- _Excerpted records_:
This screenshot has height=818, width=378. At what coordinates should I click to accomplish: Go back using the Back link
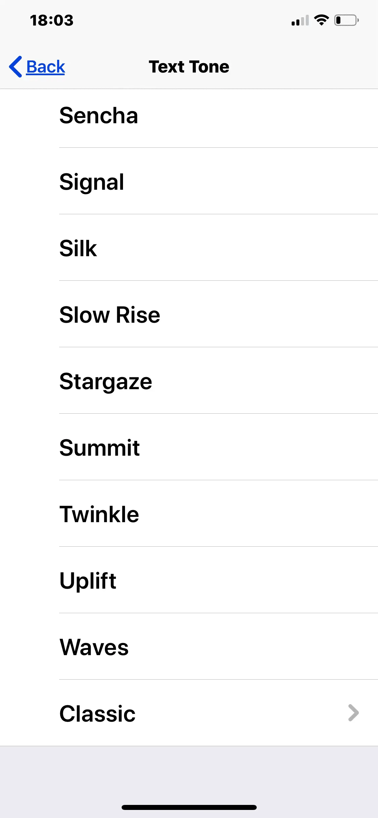(46, 67)
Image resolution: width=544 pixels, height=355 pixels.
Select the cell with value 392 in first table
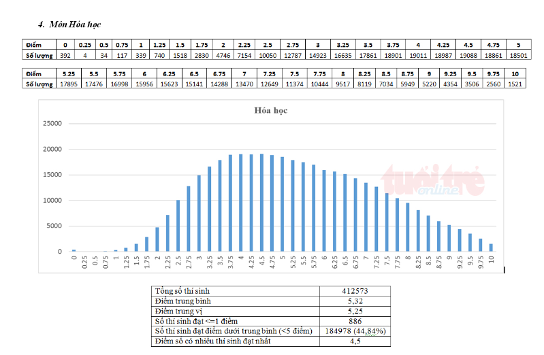(x=65, y=54)
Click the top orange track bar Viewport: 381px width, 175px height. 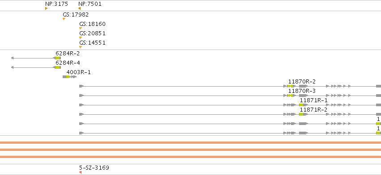click(x=191, y=143)
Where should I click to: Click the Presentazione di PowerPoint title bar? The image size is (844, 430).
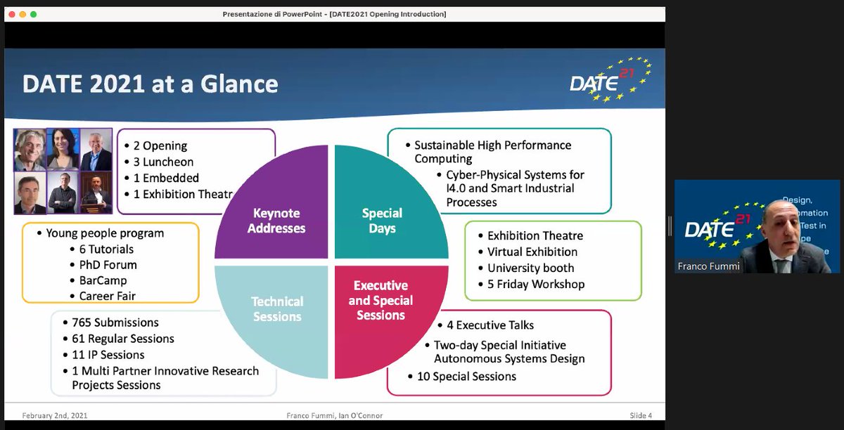coord(336,13)
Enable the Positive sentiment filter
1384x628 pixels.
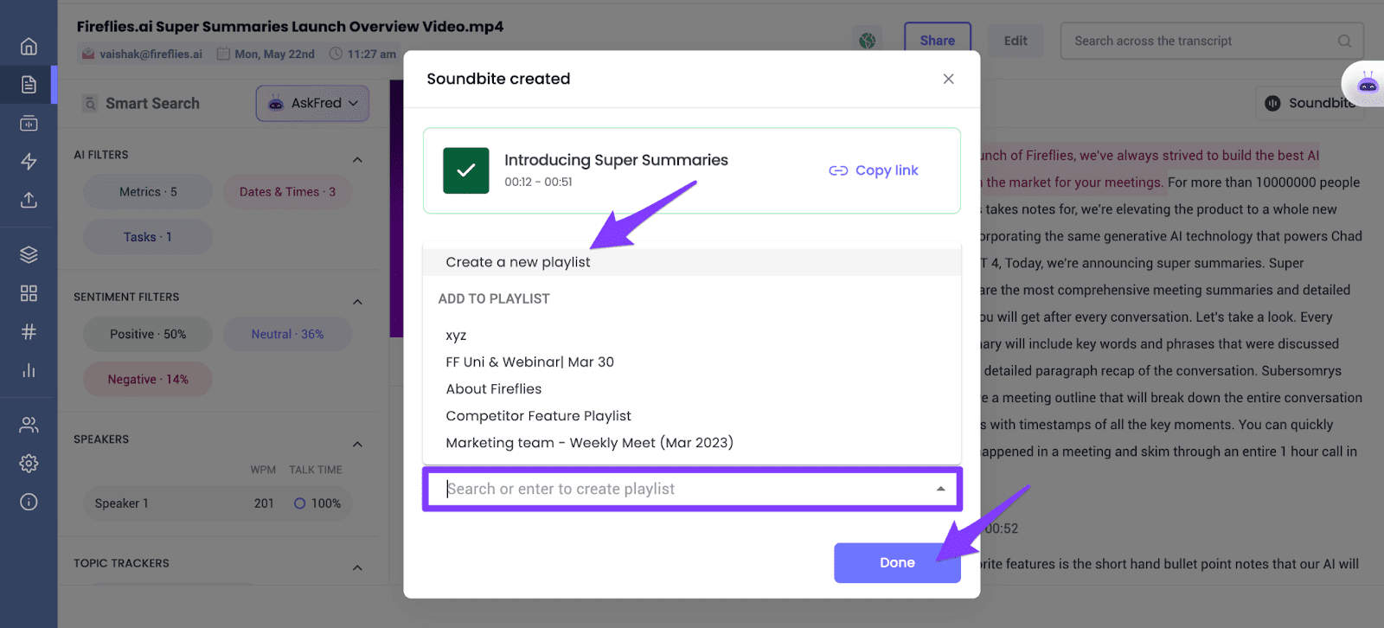pos(147,334)
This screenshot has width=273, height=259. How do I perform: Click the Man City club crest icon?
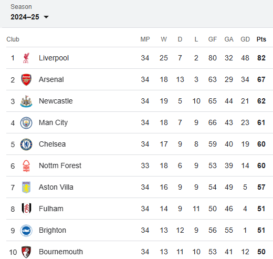[26, 123]
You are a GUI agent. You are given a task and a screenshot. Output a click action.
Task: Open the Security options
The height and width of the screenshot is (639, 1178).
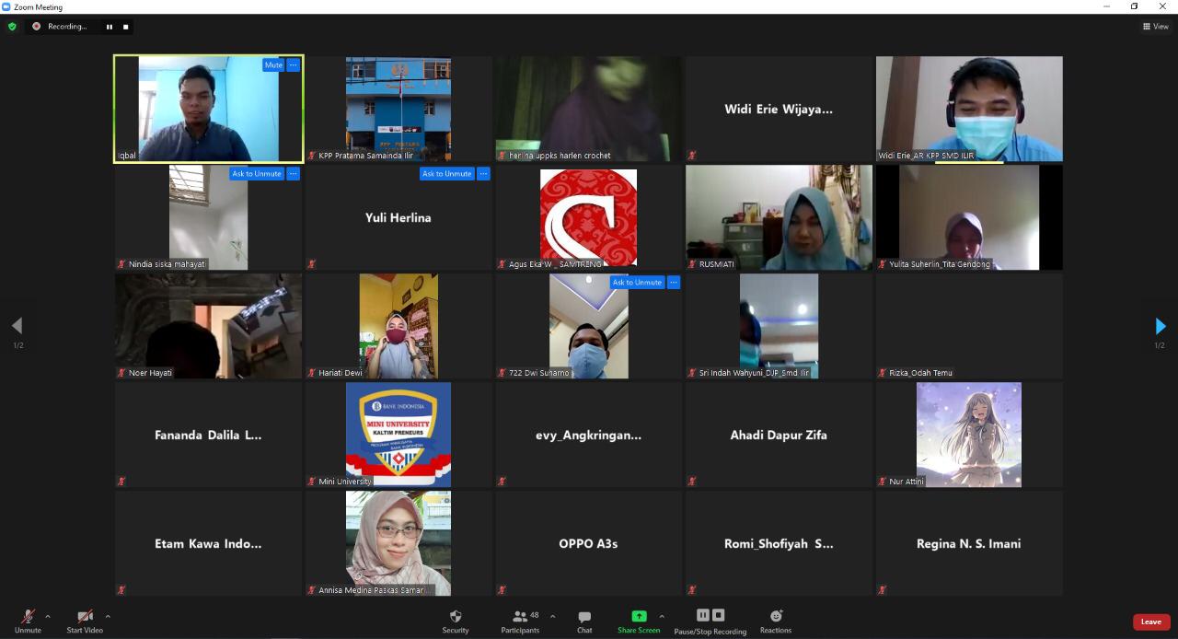455,621
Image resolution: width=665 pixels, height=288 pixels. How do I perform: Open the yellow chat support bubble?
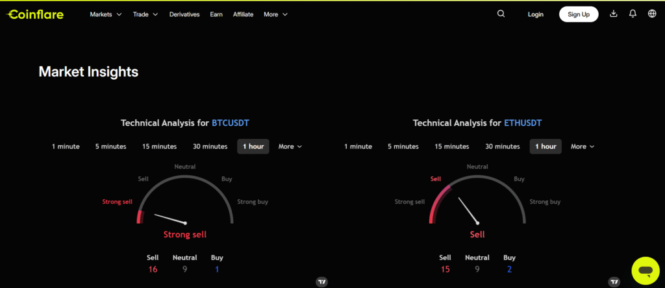pyautogui.click(x=645, y=269)
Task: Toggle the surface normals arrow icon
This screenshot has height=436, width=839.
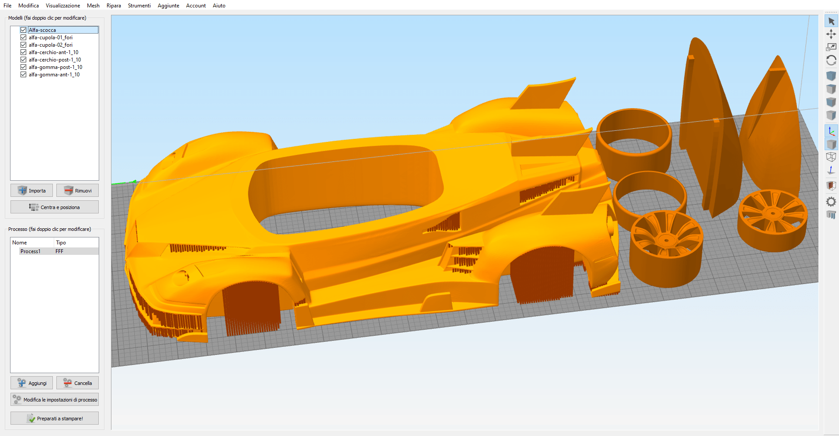Action: pyautogui.click(x=831, y=171)
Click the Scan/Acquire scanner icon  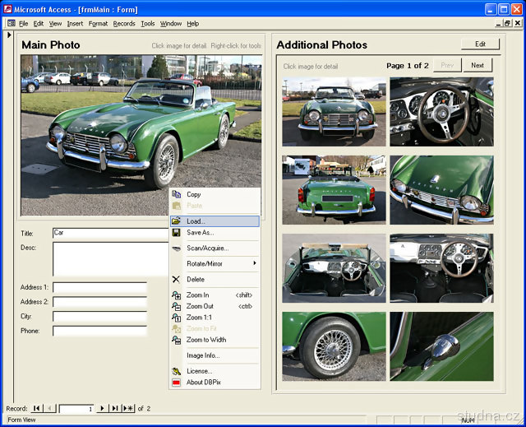pyautogui.click(x=176, y=248)
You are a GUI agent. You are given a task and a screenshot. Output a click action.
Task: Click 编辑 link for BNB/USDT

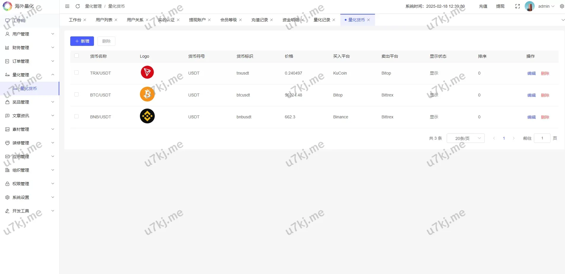coord(531,117)
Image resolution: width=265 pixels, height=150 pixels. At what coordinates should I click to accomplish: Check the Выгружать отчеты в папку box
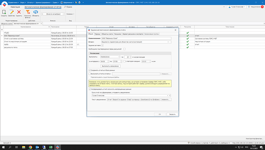pos(89,74)
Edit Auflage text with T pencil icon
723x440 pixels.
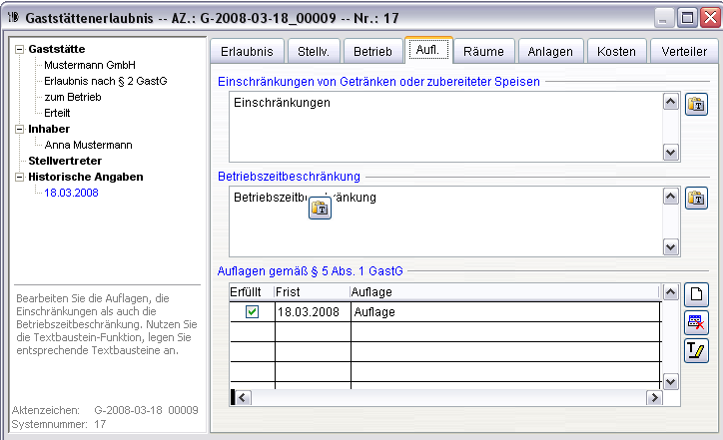tap(696, 350)
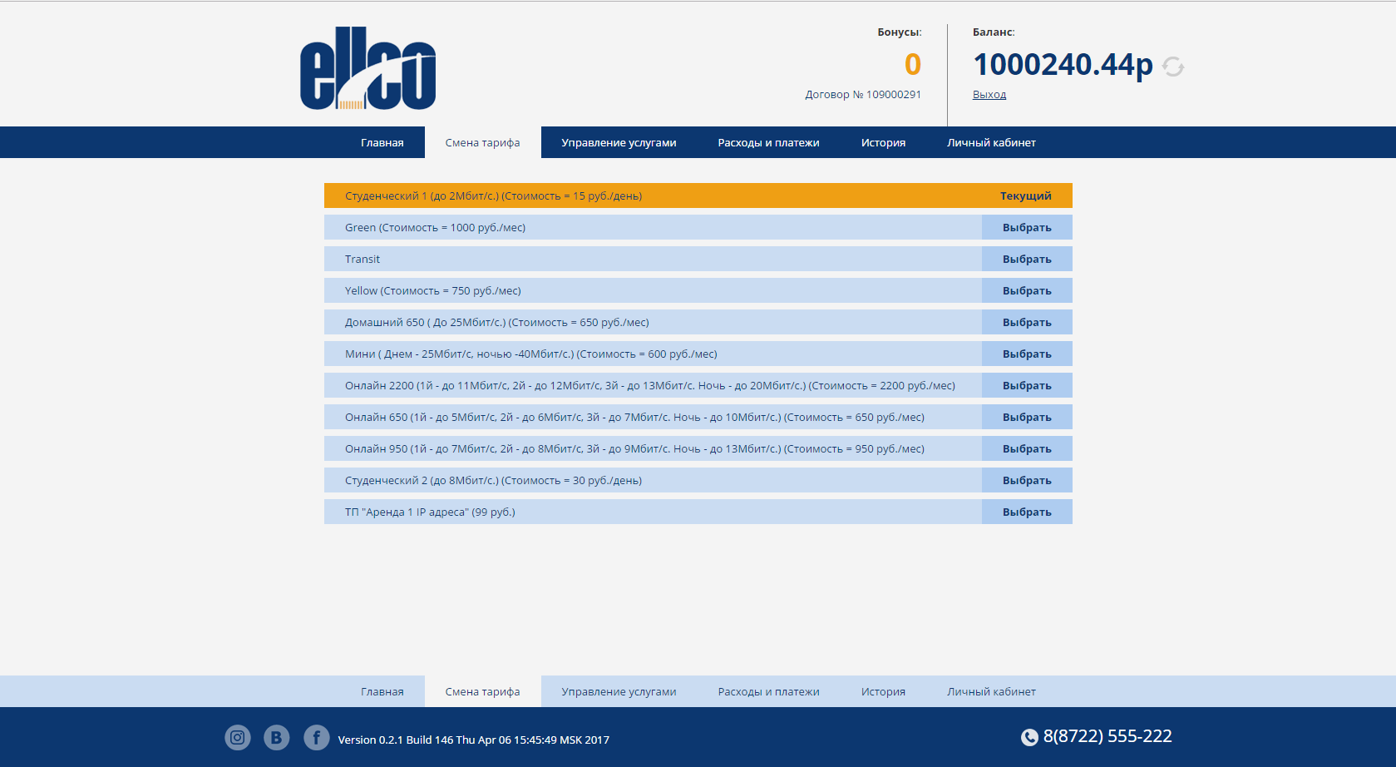Click the ellco logo
The height and width of the screenshot is (767, 1396).
click(x=368, y=68)
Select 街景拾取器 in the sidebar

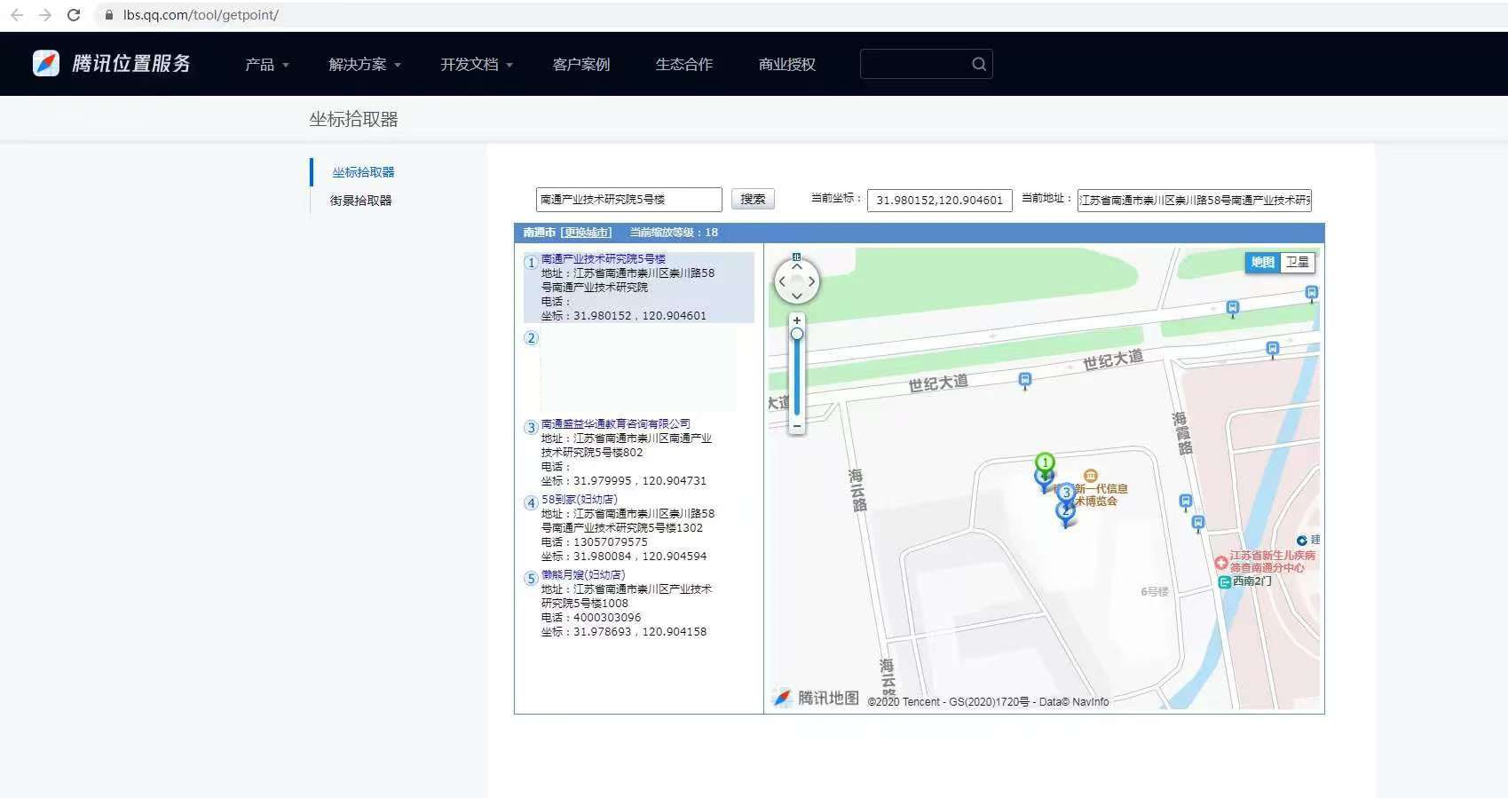point(360,201)
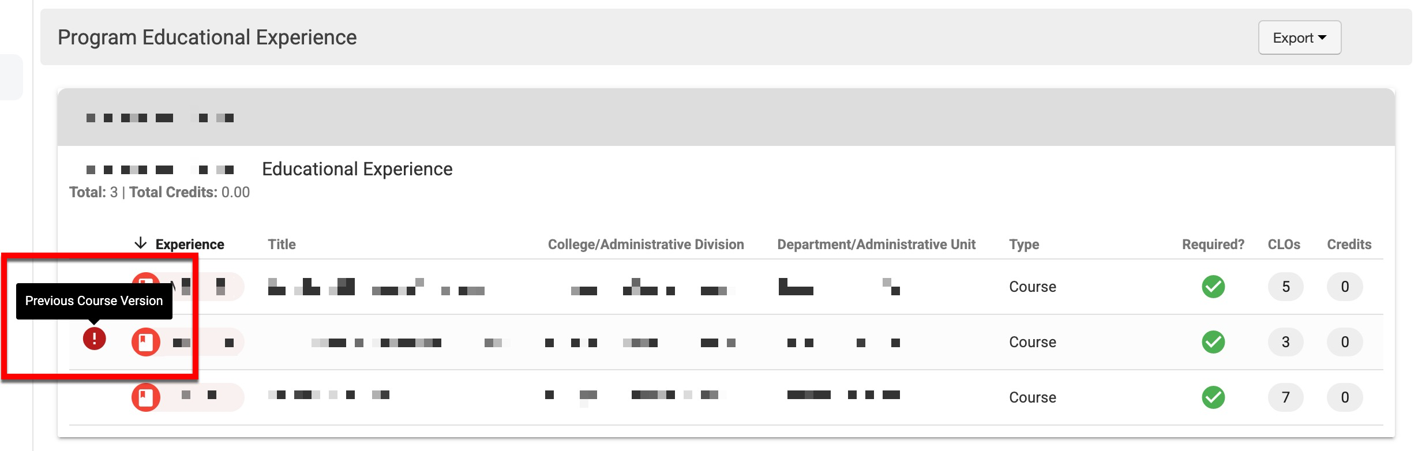Click the green required checkmark in first row
Viewport: 1418px width, 451px height.
tap(1213, 287)
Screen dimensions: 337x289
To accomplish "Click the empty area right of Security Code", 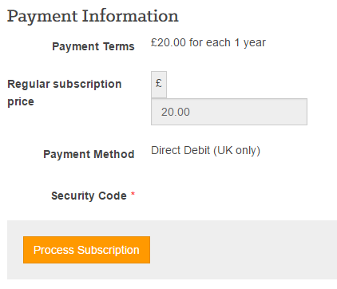I will [229, 196].
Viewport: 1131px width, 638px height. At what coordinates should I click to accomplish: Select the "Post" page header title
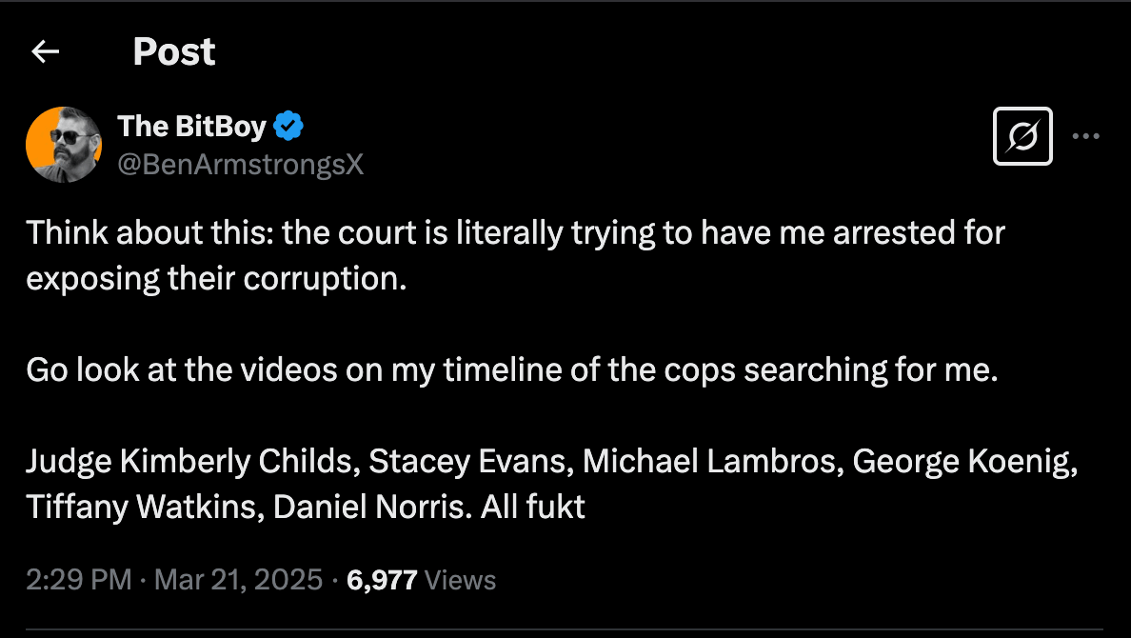click(x=174, y=51)
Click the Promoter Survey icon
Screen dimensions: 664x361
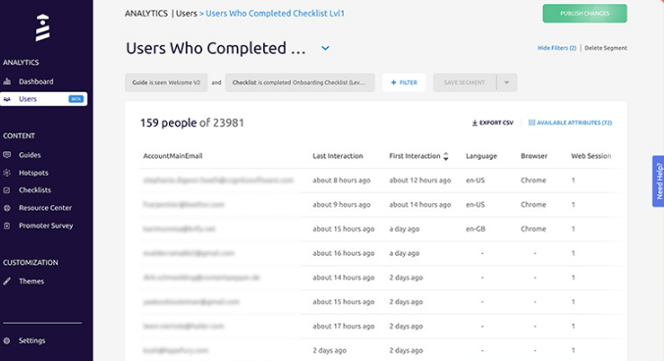[x=7, y=226]
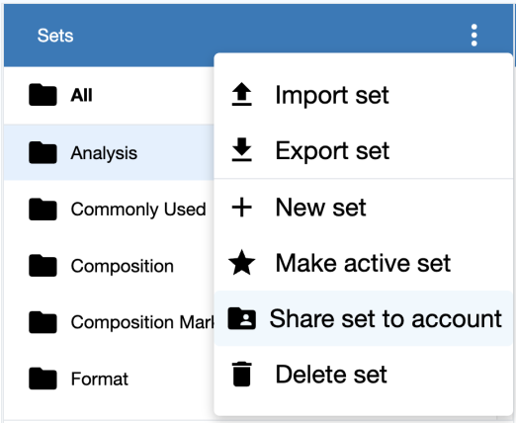Click the folder icon beside Analysis

43,152
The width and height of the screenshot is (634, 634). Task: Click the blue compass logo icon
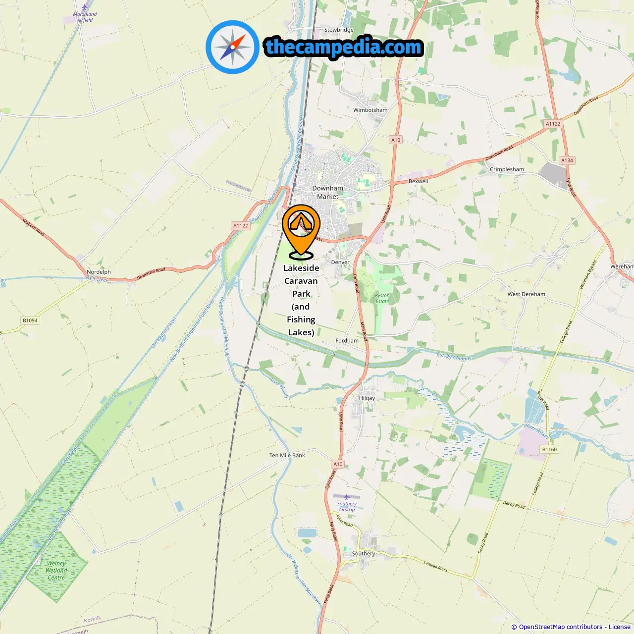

- _What is being asked_:
In the listing above, find the line with "This screenshot has width=273, height=259." and output every line through the one with "Task: Toggle the surface normals arrow icon", exactly, without the pictures.

- _Result below_:
This screenshot has width=273, height=259. How do I perform: Click the Man City club crest icon?
[26, 123]
You are a GUI agent. You are given a task and a screenshot. Output a click action.
Task: Open the Security options
The height and width of the screenshot is (639, 1178).
455,621
Image resolution: width=665 pixels, height=288 pixels. How do I perform: Open the yellow chat support bubble?
pyautogui.click(x=645, y=269)
Task: Toggle the surface normals arrow icon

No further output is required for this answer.